OLPC XO experiment
I recently went on a two-week vacation to St. Petersburg, Florida. It was going to be a calm and even boring time: swimming in the ocean, getting tan, doing everyday yoga and gathering energy for the rest of the year.
In terms of making this vacation less boring, I decided to take OLPC XO instead of my regular MacBookPro with me. I planned an experiment: go and see if I, a geek and a technology lover, can really work and live on this small green machine. And if I can, then how it would look.
XO is a really exceptional piece of technology, but it’s definitely not your MacBookPro. It is much slower, interface is different, especially in Sugar [Learning Environment], and made for a completely different purpose. And on top of all that, it is Linux, not an all-polished Mac.
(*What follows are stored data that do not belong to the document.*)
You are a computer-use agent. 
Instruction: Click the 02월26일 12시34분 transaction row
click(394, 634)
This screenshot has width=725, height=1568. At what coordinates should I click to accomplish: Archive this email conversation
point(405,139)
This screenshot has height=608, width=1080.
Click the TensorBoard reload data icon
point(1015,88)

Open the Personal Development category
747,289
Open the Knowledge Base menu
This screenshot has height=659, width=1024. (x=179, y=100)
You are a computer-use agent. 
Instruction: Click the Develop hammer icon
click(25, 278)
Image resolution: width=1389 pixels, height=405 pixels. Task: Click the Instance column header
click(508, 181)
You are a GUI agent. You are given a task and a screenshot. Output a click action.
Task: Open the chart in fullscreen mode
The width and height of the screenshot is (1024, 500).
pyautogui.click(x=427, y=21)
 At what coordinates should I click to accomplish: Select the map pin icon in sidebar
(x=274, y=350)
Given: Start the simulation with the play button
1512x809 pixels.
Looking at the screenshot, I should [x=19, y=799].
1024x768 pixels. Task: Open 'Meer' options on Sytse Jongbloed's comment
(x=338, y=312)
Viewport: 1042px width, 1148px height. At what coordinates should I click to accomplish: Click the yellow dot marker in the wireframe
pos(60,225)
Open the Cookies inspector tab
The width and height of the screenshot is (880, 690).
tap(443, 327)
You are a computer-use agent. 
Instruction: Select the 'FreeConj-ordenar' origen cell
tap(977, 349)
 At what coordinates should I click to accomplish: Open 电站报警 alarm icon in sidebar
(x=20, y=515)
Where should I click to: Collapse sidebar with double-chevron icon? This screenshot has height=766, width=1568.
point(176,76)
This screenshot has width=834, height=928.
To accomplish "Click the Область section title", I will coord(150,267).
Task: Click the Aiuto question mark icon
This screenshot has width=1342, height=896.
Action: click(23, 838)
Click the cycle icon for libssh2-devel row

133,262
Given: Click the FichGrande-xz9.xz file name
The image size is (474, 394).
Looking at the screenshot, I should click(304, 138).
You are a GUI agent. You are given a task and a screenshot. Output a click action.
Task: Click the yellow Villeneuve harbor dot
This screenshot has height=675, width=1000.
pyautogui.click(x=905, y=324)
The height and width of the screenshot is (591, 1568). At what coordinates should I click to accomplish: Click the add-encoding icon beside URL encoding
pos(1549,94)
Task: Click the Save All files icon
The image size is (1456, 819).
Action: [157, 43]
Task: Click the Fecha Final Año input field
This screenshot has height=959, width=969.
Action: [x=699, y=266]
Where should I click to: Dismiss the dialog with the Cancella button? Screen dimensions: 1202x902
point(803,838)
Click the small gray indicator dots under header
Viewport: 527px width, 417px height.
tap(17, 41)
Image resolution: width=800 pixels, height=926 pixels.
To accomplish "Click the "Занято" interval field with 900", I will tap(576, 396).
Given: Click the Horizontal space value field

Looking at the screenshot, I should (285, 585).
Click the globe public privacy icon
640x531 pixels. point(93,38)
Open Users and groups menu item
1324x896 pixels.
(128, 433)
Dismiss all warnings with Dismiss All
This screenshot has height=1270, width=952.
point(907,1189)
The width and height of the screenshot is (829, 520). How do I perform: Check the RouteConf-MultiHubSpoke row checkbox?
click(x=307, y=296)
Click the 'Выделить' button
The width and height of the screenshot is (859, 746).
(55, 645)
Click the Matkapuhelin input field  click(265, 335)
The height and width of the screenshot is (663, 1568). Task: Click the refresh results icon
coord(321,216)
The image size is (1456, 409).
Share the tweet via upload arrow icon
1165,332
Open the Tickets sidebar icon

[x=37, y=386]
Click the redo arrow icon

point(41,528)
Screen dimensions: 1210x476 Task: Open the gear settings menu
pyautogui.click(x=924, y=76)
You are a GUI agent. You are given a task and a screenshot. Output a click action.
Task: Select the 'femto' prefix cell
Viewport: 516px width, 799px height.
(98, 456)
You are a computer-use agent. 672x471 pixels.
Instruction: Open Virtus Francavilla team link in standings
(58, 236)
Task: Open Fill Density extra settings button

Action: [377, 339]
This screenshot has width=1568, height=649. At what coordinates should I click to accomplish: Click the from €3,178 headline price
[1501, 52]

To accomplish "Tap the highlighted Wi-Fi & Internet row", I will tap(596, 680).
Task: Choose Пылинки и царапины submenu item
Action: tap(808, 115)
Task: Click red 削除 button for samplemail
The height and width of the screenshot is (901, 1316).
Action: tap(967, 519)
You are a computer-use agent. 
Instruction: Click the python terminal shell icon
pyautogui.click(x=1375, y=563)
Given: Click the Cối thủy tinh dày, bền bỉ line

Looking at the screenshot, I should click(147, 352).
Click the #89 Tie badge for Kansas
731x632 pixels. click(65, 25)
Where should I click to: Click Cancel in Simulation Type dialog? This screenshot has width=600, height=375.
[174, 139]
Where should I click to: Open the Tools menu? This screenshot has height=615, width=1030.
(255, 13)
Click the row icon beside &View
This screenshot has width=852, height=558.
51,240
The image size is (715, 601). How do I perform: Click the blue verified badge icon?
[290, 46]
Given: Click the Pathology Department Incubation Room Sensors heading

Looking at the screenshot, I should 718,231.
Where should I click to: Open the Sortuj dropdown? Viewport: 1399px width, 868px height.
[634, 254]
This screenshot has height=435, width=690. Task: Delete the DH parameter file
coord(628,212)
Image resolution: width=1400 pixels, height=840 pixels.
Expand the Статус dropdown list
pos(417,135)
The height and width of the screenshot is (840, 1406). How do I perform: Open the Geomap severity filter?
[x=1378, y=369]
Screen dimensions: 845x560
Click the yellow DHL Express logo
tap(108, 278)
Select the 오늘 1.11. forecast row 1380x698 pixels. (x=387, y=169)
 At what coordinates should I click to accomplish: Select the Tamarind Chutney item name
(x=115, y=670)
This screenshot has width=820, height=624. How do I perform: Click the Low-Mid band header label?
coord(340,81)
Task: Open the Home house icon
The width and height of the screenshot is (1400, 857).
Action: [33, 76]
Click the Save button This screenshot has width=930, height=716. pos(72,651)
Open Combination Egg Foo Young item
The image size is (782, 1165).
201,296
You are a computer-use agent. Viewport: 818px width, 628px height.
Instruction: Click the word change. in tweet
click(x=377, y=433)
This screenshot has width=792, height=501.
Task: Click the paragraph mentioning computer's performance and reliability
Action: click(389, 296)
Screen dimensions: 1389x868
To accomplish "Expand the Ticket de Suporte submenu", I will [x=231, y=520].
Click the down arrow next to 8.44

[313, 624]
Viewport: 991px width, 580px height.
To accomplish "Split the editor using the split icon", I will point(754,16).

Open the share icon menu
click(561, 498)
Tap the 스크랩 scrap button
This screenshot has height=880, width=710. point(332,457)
Most of the things I do day-to-day on my MacBook, especially when on vacation, don’t require a 2011-ish extremely powerful machine. I do write a lot, but it can be done using any text processor on any platform. I do read a lot, but there is Kindle, and for internet I can use any browser, even the no-tabbed one supplied with XO. I do take pictures a lot, and this is a kind of tricky. My perfect-shooting-machine Sony NEX-5 saves images to RAW-files, and I used to edit them in Aperture. And I do use Photoshop sometimes as well.
Well,—I decided, I can live without this for two weeks. I will take photos indeed, cannot live without it,—but I will take a large SD-card, and a spare one, and a spare another one, and edit everything when I am back home.
So, it was set. I packed my green small precious monster, and in a couple of days started my unboring experiment.